I split my time between both and have not really come to an decision (however even though Manchester is my home city I tend towards Liverpool). But I agree that they are better then London.
Have you ever eaten spotted dick?:eek:
Spotted dick is delicious. It's a suet pudding with raisins, best served with custard. He who has not tasted it has no right to call himself an Englishman.
indeed, spotted dick with custard rules!
Schnappslant
09-10-2004, 14:44
indeed, spotted dick with custard rules!
Takes me back to the old school. Constant beatings, terrible food (spotted dick excepted), rugger training in the rain and sandwiches on the lawn.
I split my time between both and have not really come to an decision (however even though Manchester is my home city I tend towards Liverpool). But I agree that they are better then London.
nah, I disagree, London totally rules (apart from the underground)
TheMidlands
09-10-2004, 14:46
I hate spotted dick
Schnappslant
09-10-2004, 17:57
I hate spotted dick
'We'll not hold that against you. That's for each man to decide for himself.'
Come on now. More questions from you unlucky non-englanders...
The fairy tinkerbelly
09-10-2004, 18:00
did you watch the match?
Hogsweat
09-10-2004, 18:05
It's a well known fact that Forest are the greatest football team in the world. :)
Actually I'm a Yorkshireman, but I still support NFFC, as well as WRUFC.
I live in York too. East Riding, actually.
Yeah I did watch the match =D
Schnappslant
09-10-2004, 18:06
did you watch the match?
Not really the kind of question we were after but yes, and I predicted it would be 2-0 after a pretty boring match. Beckham's goal was top-draw though. But why did he then decide to wage one-man war on Ben Thatcher?
Beckham's goal was top-draw though. But why did he then decide to wage one-man war on Ben Thatcher?
Yeah, Becks was excellent.
As for the yellow card incident, its better to miss the next match against Azerbaijhan (spelling?), than to keep playing through the qualifiers with a yellow card...i.e. have a clean sheet ready for a more important match.
Nimzonia
09-10-2004, 18:26
Have you been to Sheffield lately? All the buildings are being replaced by scaffolding, and they're digging up roundabouts and replacing them with unoccupied bulldozers and fat hairy men drinking tea. The whole city's basically just a big construction site.
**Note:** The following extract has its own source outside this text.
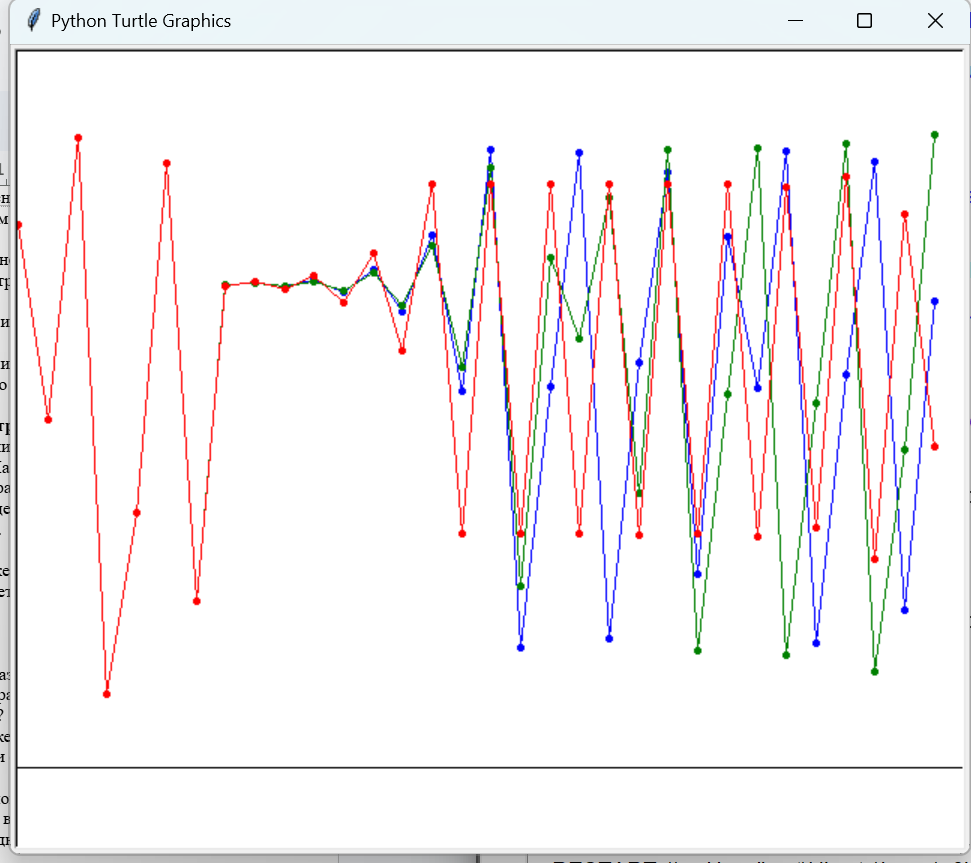Click the 'Python Turtle Graphics' title text
This screenshot has width=971, height=863.
pos(141,21)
Also, there's this tower block being slowly dismantled by a giant claw. It looks like something out of Rampage. It looks like it should have a giant gorilla on it.
Schnappslant
09-10-2004, 18:34
Have you been to Sheffield lately? All the buildings are being replaced by scaffolding, and they're digging up roundabouts and replacing them with unoccupied bulldozers and fat hairy men drinking tea. The whole city's basically just a big construction site.
Also, there's this tower block being slowly dismantled by a giant claw. It looks like something out of Rampage. It looks like it should have a giant gorilla on it.
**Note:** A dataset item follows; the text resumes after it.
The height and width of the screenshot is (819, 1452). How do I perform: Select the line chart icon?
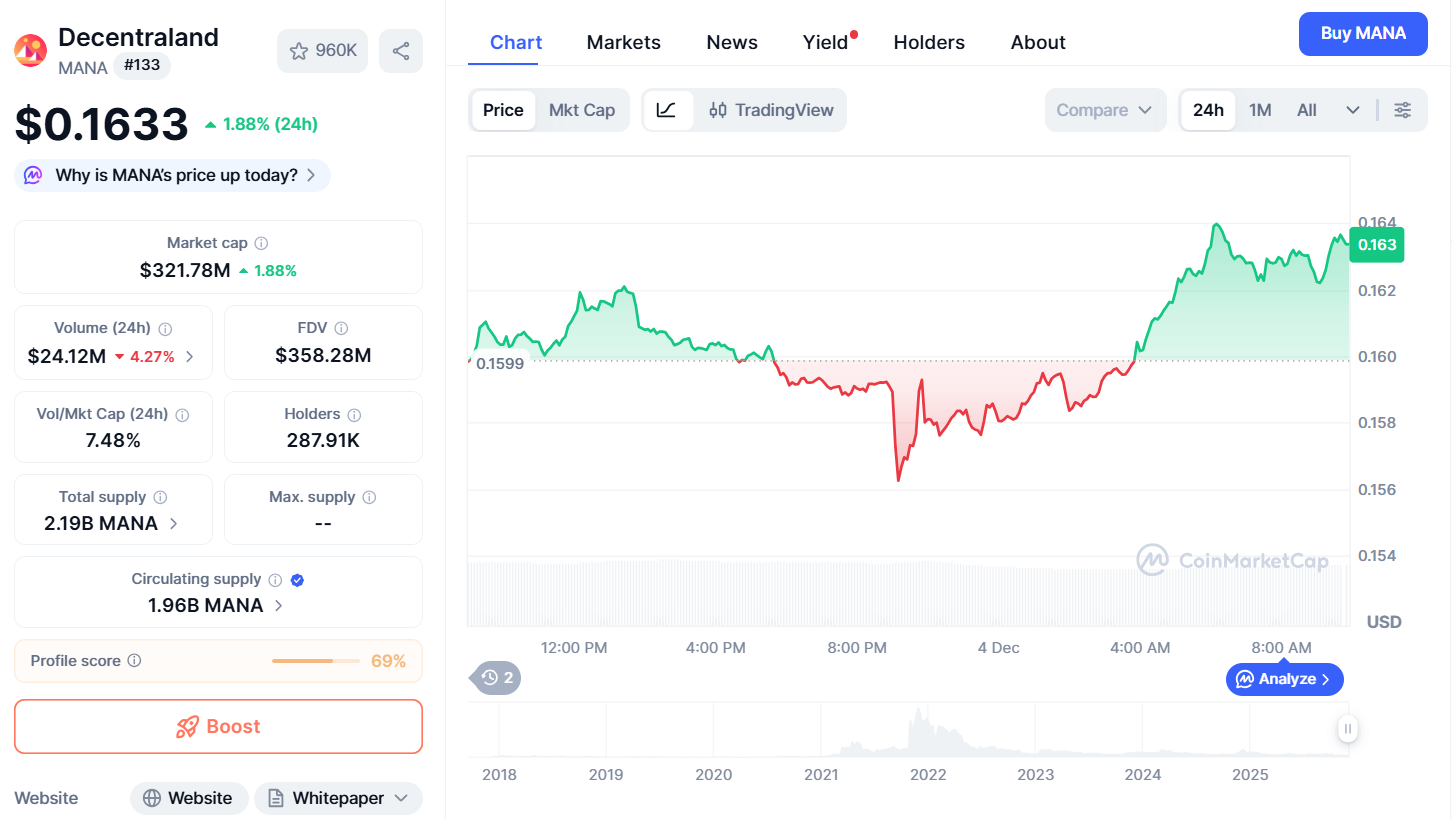667,110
I see tower block. I see fat hairy men. There must be a solution here somewhere, even if it's only another Fathers 4 Justice thing. It probably wouldn't get into Pete Jackson's film
LinkinParker
09-10-2004, 18:42
did you watch the match?
yeah. you see how close Rooney was.
Kroblexskij
09-10-2004, 19:04
If you wanted to talk about football and puddings
go to the footpud thread
SilverCities
09-10-2004, 19:16
Well... I would ask a question but everything I need to know i can ask my own capive Englishman... hee hee He is a Londoner, see nothing wrong with that, but then I am American.. :P
Schnappslant
09-10-2004, 19:43
Well... I would ask a question but everything I need to know i can ask my own capive Englishman... hee hee He is a Londoner, see nothing wrong with that, but then I am American.. :P
Dammit, urge to make jokes about captive Englishmen is too weak to overcome the bad taste barrier.
I can't believe there's no one who doesn't want to ask for a English take on current affairs. Shocking, although we'd probably blame Blair and Sven Goran-Eriksson for anything bad.